Nowadays, the trend in lunar exploration missions is shifting from prospecting
lunar surface to utilizing in-situ resources and establishing
sustainable bridgehead. In the past, experiments were mainly focused on rover
maneuvers and equipment operations. But the current shift in trend requires more
complex experiments that includes preparations for resource extraction, space
construction and even space agriculture. To achieve that, the experiment
requires a sophisticated simulation of the lunar environment, but we are not yet
prepared for this. Particularly, in the case of lunar regolith simulants,
precise physical and chemical composition with a rapid development speed rate
that allows different terrains to be simulated is required. However, existing
lunar regolith simulants, designed for 20th-century exploration paradigms, are
not sufficient to meet the requirements of modern space exploration.

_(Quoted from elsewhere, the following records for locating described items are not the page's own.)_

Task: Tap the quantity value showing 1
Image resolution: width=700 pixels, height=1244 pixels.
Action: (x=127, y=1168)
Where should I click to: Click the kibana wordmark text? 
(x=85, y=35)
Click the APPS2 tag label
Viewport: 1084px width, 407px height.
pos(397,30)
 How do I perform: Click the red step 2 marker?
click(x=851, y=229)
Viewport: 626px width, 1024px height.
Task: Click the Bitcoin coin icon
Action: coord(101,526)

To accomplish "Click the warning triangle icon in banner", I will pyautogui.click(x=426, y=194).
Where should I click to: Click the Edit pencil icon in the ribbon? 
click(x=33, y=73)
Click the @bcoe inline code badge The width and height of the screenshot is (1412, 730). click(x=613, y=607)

In order to
prepare for the latest trends in space exploration, it is necessary to innovate
the methodology for producing simulants. In this study, the basic framework for
lunar regolith simulant development was established to realize this goal. The
framework not only has a sample database and a database of potential simulation
target compositions, but also has a built-in function to automatically calculate
the optimal material mixing ratio through the particle swarm optimization
algorithm to reproduce the target simulation, enabling fast and accurate
simulant development. Using this framework, we anticipate a more agile response
to the evolving needs toward simulants for space exploration.